The mice appeared to be healthy overall, and actually lived longer than normal mice.
Dr. Schuster is at a loss to explain why the absence of PGT—which performs critical functions throughout the body—wouldn’t harm the animals. Yet people also can survive without it: The medical literature describes some 140 humans who are missing one or both copies of the PGT gene.
“For the most part they’re fine, suggesting that if we can find a drug that blocks PGT in people, we’ll have a safe way to treat NAFLD,” he says. “Furthermore, we are aiming to block PGT only in liver cells, which should make it even safer.”
By screening libraries of drug compounds, Dr.
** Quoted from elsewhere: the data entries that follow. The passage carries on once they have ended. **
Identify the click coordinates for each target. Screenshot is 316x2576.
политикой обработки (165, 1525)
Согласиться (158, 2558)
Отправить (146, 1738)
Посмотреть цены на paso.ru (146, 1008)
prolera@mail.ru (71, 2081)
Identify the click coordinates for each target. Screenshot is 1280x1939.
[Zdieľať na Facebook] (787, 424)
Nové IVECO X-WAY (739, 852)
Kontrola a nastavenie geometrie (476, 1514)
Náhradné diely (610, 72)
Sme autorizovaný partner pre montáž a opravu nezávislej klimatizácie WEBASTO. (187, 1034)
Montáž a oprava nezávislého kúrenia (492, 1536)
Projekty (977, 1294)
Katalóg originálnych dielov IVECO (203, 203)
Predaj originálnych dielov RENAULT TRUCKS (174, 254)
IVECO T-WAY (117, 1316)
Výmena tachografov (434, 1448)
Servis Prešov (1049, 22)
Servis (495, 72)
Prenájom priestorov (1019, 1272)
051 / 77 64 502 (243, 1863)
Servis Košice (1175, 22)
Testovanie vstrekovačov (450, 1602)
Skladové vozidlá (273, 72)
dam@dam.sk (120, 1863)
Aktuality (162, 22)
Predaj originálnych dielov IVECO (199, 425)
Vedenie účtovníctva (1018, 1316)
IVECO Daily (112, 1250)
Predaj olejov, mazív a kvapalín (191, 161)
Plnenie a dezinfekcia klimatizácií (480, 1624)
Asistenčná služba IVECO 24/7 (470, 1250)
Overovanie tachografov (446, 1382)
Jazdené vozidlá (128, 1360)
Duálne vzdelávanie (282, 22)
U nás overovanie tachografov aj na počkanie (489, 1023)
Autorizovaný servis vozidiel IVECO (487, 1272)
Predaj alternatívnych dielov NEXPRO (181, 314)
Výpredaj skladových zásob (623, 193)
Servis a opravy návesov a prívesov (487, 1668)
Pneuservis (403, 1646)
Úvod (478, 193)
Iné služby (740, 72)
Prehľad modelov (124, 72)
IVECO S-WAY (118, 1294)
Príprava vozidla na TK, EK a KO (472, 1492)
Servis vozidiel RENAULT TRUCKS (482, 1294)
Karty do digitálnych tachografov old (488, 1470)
Schuster found a few that had an affinity for PGT. Unfortunately, all were large compounds, which the gastrointestinal tract generally has trouble absorbing into the bloodstream.
Enter Einstein’s Evripidis Gavathiotis, Ph.D., an associate professor of biochemistry and of medicine and a drug-design expert. Using in silico (computer-based) modeling, which can predict how substances will interact based on their molecular structures, Dr. Gavathiotis came up with 100 novel potential anti-PGT compounds, one of which—dubbed V2—showed the most promise in tissue-culture studies. Dr. Schuster says it’s the only potential NALFD drug that targets PGT.
Dr. Schuster and his colleagues are now testing the safety and efficacy of V2 and related molecules in a mouse model of NAFLD. His work is supported by a 2018 Scholar-Innovator Award from the Harrington Discovery Institute in Cleveland.